Page 72 of Switching Graves

“It’s not like that, Sonny. God, I knew you’d act this way. That’s why I didn’t tell you.”

“What way? As someone who genuinely cares about you and doesn’t want to see you get taken advantage of?” My voice is a high-pitched scream at this point.

She lowers her voice. “They aren’t scamming me. I’ve told you a thousand times, these people are cool.”

“They don’t seem cool to me.”

“Like you would know . . . ” she scoffs.

My mouth pops open at that insult. Regardless of how different we’ve always been—and how antisocial I am—she’s never once said a cross word about it.

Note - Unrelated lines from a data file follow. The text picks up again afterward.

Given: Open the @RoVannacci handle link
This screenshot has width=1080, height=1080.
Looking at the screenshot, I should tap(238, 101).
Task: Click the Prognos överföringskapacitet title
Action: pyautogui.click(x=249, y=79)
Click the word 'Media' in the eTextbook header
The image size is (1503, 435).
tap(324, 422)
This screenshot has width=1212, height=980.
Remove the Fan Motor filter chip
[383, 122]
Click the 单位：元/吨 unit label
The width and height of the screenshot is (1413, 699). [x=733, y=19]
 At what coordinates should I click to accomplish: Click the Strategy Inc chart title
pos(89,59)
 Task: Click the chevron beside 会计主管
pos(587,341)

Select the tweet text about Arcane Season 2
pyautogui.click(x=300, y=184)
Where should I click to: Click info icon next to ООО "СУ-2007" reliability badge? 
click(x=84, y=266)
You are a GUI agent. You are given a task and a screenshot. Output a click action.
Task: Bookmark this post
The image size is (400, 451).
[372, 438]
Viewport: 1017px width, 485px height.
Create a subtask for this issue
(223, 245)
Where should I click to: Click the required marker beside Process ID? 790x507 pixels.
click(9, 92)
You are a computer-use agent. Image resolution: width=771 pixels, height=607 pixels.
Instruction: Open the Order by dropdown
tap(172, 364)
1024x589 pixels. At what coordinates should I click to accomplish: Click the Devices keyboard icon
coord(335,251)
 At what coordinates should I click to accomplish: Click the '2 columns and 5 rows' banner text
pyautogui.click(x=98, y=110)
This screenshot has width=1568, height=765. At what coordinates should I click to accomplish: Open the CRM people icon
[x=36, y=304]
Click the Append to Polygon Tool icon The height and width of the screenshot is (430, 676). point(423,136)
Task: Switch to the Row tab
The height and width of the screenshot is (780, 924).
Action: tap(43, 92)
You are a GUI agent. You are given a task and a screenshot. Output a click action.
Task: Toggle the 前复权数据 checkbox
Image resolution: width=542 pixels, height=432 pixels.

“I’m going to hang up before you say something you can’t take back. Pick a date and find a way to get home, so you can tell your mother before she flies out here to find you. It’s not just your ass on the line for this, and I’d appreciate it if you took the situation more seriously.”

I end the call before she can respond, then throw my phone across the couch. My mind is racing with thoughts as my furytoward her grows the more I replay our conversation. I hate getting caught in this angry cycle, but it feels impossible to navigate my way out of the spiral.

As if my thoughts conjured a distraction, there’s a knock on my door that pulls me out of my head enough to realize it’s past three, and I stomp over to find Ava, Beatrix, and Jonah waiting on the other side.

“Oh, right. It’s Sunday,” I grumble, opening the door wider for them to walk in. We had plans to hangout, and I completely forgot.

“Is this a bad time?” Beatrix asks as she takes slow, tentative steps past me.

“No,” I bite out, slamming the door behind Jonah.

“What crawled up your ass?” he asks boldly, quickly hopping away when the heavy door almost catches his foot.

“I’m fine. I just need a second.”

I need more than that. I need to scream into a pillow and slam my fists into a wall, but I doubt they’d understand if I admitted that.

I can’t believe Poppy is being so selfish.

I can’t believe I’ve put myself in such a vulnerable position with someone who genuinely doesn’t care how her actions affect me. Because we’ve tangled our lives together so tightly,everythingshe does has a direct impact on me at this point.

“Are you sure? We can go . . . ” Ava starts, pausing in front of my couch with her hand pointing toward the door.

“I promise, I’m fine,” I say a little softer. Guilt settles over me as I notice that all three of them have kept their coats and shoes on, as if they’re ready to run out. “I had an argument with my cousin and it threw me off.”

Beatrix falls onto the couch first, leaning back into the cushions like it’s hers. “We love family drama.”

Ava follows, sitting on the edge with her back ramrod straight and her purse tucked into her lap. “Yeah, tell us all about it.”

Jonah plops down beside Beatrix, frowning as he reaches beneath him and pulls out the journal I threw earlier.

Shit.

“What’s this?” He scrunches his nose in disgust and holds it up with two fingers, as if it’ll bite him if it gets too close.

“It’s nothing. Just a thing I need to read for a research project,” I lie, lunging across his lap to snatch it from his hands.

“What are you researching? Psychological disorders of the colonial era?” he asks as he swipes his palms across his jeans.

Beatrix chuckles. “Seriously, that thing looks ancient. Where did you get it?”

“I found it in Whitlock’s office.” Not a lie.

But Ava, the obsessed history nerd, sits up even straighter. “Can I see it?”

“Um . . . ” I try to think of a reason to decline, but my mind goes blank. After way too long of a delay, I finally say, “it’s really fragile.”